Exercise brief — Each of the records that follow needs an exact reproduction.

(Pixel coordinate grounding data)
□ □ □

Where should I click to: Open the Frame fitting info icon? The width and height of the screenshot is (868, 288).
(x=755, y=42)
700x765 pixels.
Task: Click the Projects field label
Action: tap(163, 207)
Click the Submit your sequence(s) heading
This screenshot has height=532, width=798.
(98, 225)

□ □ □

The completed task —
Where should I click to: Open the Frame fitting info icon? The width and height of the screenshot is (868, 288).
(x=755, y=42)
700x765 pixels.
Task: Click the Projects field label
Action: tap(163, 207)
Click the Submit your sequence(s) heading
This screenshot has height=532, width=798.
(98, 225)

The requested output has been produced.